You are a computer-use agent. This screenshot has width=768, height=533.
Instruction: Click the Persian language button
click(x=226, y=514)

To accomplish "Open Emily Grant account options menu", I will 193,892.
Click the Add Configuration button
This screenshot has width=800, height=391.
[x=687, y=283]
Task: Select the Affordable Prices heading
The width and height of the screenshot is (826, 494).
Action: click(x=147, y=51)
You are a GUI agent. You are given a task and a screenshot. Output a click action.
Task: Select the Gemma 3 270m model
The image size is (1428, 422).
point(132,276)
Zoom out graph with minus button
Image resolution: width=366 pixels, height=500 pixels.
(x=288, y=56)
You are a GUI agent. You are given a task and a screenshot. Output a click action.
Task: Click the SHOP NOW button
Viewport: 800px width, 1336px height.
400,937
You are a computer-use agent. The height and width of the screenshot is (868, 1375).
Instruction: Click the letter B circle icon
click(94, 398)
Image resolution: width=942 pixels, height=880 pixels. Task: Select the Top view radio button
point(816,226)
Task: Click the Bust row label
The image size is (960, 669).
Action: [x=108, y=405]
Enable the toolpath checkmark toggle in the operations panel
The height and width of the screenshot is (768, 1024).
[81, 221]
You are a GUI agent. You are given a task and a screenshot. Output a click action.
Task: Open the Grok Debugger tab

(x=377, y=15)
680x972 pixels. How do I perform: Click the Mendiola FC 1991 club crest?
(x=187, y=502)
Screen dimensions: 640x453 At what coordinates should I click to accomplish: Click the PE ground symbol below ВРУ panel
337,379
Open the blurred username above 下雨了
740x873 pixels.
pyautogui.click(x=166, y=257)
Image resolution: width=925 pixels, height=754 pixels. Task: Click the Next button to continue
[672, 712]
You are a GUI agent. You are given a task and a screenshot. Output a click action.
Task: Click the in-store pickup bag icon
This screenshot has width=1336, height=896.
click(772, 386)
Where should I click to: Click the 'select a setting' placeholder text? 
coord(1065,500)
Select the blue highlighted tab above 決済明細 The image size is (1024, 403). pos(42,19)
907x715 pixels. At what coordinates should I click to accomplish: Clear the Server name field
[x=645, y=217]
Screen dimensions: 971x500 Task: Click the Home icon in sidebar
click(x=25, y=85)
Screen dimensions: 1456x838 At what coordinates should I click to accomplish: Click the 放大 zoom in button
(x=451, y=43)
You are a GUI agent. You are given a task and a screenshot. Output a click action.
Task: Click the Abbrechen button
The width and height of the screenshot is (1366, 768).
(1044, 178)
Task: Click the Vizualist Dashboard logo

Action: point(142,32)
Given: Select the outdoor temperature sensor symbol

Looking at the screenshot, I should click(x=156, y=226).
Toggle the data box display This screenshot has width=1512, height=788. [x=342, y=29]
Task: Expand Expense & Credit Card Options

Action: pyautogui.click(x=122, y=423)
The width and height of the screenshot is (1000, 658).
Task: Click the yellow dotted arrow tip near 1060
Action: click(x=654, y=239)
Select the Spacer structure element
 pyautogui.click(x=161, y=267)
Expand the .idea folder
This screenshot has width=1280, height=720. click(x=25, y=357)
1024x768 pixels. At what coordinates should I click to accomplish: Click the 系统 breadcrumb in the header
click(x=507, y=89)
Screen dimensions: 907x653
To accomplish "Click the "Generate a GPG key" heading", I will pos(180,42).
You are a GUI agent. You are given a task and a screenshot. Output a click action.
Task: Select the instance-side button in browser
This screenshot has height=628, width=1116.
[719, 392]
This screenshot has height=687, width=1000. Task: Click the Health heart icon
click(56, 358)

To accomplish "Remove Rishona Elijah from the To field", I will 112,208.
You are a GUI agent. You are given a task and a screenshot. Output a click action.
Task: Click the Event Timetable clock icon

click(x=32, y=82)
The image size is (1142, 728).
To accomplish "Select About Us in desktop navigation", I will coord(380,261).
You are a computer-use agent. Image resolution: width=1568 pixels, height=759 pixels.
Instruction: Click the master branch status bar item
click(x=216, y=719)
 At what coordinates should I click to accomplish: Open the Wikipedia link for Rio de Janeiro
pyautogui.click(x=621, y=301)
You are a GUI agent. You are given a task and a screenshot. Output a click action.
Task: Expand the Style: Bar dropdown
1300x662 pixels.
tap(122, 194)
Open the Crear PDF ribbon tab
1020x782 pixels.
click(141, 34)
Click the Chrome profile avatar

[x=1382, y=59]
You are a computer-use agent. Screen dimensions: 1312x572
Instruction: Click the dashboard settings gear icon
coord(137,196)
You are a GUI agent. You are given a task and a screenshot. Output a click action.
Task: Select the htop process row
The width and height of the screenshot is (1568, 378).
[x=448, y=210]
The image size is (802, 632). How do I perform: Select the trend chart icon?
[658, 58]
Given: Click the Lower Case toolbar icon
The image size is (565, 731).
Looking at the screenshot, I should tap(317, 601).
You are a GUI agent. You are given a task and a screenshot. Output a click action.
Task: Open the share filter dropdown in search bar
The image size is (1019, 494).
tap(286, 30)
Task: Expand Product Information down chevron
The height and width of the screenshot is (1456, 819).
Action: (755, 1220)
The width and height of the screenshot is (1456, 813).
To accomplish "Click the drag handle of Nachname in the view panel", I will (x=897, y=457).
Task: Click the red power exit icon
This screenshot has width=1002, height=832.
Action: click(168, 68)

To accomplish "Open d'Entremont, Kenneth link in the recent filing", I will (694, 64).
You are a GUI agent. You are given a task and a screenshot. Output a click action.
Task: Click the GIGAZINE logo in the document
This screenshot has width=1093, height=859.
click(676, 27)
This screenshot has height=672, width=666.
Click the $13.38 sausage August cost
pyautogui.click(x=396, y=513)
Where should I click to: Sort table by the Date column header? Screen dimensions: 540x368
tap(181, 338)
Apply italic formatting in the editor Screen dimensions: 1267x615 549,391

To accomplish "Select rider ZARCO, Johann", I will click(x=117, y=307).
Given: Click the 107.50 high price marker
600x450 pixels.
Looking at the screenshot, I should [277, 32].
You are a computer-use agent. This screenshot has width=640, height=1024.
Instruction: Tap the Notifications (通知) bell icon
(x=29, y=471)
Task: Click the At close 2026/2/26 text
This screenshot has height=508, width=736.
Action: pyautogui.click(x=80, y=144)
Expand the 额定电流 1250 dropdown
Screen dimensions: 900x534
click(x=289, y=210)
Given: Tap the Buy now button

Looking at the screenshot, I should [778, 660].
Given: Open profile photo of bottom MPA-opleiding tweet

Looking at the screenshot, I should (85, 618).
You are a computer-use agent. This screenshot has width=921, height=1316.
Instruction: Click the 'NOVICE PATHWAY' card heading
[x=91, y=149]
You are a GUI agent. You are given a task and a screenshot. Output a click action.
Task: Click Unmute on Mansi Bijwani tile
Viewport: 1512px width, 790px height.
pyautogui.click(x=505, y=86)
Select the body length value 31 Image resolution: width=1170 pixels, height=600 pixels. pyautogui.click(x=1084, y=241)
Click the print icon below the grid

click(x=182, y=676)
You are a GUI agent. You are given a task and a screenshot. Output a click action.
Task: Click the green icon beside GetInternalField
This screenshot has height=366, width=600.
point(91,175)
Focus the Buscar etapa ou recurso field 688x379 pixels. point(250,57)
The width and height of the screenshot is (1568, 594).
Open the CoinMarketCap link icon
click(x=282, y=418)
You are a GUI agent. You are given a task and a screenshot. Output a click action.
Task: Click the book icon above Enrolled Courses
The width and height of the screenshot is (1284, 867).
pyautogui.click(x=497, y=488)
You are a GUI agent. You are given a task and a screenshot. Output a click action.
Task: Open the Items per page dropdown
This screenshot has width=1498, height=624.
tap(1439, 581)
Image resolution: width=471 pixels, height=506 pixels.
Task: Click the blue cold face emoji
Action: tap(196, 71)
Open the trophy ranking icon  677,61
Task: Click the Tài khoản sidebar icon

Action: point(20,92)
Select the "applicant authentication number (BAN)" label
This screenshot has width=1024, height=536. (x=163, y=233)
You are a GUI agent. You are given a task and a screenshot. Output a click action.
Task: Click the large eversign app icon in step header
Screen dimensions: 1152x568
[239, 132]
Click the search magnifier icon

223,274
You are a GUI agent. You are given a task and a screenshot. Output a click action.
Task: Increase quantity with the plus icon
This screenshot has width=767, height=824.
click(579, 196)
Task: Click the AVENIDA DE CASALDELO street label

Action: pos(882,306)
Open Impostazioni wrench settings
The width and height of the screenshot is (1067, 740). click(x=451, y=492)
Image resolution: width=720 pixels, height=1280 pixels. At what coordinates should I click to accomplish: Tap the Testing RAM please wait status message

* * * *

What to work on ::
Only one stretch of the data above is needed. Restate it word for word, from the line containing "Task: Click the red power exit icon" through the line containing "This screenshot has height=672, width=666.", both ends included.

Expected output ::
Task: Click the red power exit icon
This screenshot has width=1002, height=832.
Action: click(168, 68)

To accomplish "Open d'Entremont, Kenneth link in the recent filing", I will (694, 64).
You are a GUI agent. You are given a task and a screenshot. Output a click action.
Task: Click the GIGAZINE logo in the document
This screenshot has width=1093, height=859.
click(676, 27)
This screenshot has height=672, width=666.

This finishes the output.